Официальный «патриотизм» использовался как орудие борьбы с инакомыслием. Идеологию подобного рода иронически называли «казенным патриотизмом»: прилагательное «казенный» указывало и на связь с официальными идеологическими установками, и на источники финансирования. Потому «казенным патриотам» надлежало проявлять себя в борьбе за интересы отечества. На роль конфессиональных противников годились прежде всего евреи, политическими же противниками должны были стать все инакомыслящие. Само инакомыслие в принципе объявлялось результатом иноземного и иноконфессионального влияния.
Вот почему «патриотами» называли в либеральных кругах воинствующих ксенофобов, черносотенцев, погромщиков. Для них агрессивность в охране режима от инакомыслящих непременно предполагала конкретные выгоды. В либеральной периодике патриот стал карикатурным персонажем: это уверенный в своей безнаказанности пьяный лавочник, который, потрясая хоругвью или портретом императора, призывает «бить жидов и студентов», дабы «спасать Россию».
Очередной раз ситуация изменилась в годы Первой мировой войны. Тогда понятия «интеллигент» и «патриот» уже не противопоставлялись аксиоматически. Слово «патриот» ассоциировалось именно с военным противостоянием, защитой отечества, но инерция негативного отношения к нему еще долго ощущалась.
После 1917 г. противники советского режима объявили себя «русскими патриотами». Однако защита монарха, восстановление монархии не осмыслялись как «патриотический долг» подавляющим большинством противников советского режима. Наиболее популярными лозунгами противников советского режима были «защита Учредительного собрания» и «защита единой и неделимой России». Советский режим и самодержавие даже отождествлялись как режимы тиранические, что и выражал неологизм «комиссародержавие» (с. 250).
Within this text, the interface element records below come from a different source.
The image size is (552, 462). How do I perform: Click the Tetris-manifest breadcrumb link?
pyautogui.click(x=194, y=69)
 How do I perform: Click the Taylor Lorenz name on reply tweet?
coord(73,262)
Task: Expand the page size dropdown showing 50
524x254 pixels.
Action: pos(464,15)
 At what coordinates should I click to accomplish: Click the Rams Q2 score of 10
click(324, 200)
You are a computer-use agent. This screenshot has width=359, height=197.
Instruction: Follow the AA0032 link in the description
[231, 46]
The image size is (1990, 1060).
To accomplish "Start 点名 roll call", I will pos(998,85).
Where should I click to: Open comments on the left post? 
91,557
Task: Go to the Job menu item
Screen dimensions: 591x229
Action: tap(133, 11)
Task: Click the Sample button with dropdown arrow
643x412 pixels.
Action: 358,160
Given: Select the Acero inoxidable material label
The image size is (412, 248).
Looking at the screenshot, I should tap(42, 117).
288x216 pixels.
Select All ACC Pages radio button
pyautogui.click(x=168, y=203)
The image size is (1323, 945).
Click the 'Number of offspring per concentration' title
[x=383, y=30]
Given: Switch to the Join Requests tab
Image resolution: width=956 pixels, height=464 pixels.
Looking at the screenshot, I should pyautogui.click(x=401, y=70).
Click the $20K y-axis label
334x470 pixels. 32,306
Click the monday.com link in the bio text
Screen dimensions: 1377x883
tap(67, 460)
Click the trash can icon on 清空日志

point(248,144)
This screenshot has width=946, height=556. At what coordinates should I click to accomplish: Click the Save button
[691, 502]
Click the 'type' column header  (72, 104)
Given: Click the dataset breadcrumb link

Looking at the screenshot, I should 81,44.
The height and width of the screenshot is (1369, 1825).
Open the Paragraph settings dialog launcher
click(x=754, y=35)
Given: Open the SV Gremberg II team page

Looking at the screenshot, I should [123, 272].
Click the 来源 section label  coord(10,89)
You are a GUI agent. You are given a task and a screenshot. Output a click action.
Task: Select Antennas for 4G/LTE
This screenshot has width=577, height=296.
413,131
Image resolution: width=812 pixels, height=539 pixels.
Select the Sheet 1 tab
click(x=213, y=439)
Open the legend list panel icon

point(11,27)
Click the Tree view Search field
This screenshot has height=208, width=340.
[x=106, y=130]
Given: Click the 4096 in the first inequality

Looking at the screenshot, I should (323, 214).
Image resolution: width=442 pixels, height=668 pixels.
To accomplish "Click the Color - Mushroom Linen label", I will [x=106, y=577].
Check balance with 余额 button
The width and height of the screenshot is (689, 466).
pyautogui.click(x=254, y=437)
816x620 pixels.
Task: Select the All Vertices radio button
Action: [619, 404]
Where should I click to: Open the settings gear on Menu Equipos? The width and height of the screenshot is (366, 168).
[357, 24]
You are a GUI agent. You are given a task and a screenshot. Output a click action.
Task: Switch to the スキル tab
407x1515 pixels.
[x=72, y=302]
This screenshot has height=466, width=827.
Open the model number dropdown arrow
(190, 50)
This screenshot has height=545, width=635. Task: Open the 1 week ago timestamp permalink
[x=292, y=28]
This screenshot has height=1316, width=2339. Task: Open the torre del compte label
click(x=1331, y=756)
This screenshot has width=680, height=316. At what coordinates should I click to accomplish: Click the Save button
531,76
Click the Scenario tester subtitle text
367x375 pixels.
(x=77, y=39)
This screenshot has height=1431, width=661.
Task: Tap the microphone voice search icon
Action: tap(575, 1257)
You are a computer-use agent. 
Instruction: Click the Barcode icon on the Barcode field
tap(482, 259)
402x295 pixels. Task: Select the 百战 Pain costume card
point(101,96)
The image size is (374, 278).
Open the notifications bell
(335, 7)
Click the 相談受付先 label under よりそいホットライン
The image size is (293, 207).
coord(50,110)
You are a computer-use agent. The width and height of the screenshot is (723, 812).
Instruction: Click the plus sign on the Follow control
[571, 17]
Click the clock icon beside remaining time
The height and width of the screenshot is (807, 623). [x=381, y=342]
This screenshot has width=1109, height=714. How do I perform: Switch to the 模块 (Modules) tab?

По мере стабилизации советского режима все более частыми становятся попытки снять противопоставление интернационального национальному. Ко второй половине 1930‐х годов слово «патриот» истолковывается почти что в рамках досоветской традиции. Советское государство официально объявляется «истинным отечеством всех трудящихся», почему и патриотизм, точнее, советский патриотизм не подразумевает идеи национального превосходства. В годы Второй мировой войны «советский патриотизм» уже вполне официально признается тождественным «русскому патриотизму». «Послевоенный период осмыслялся И. Сталиным как подготовка к новой глобальной войне, а потому был выбран традиционный алгоритм – утверждение национализма. Расчет прежний: державная мощь и величие как доказательство правильности государственного устройства и государственной идеологии, а этническое превосходство – компенсация социальной или интеллектуальной дефицитарности» (с. 251). Именно тогда советские пропагандисты начали утверждать русский приоритет во всех областях естествознания. Даже иностранные названия приборов, механизмов или кондитерских изделий заменялись из патриотических соображений русскими аналогами. Так, «французская булка» стала «городской», пирожное «эклер» – «трубочкой с кремом» и т.п.
5
Одесский М., Фельдман Д. Идеологема «патриот» в русской, советской и постсоветской культуре // Одесский М., Фельдман Д. Поэтика власти: Тираноборчество. Революция. Террор. – М.: Российская полит. энциклопедия, 2012. – С. 240–261.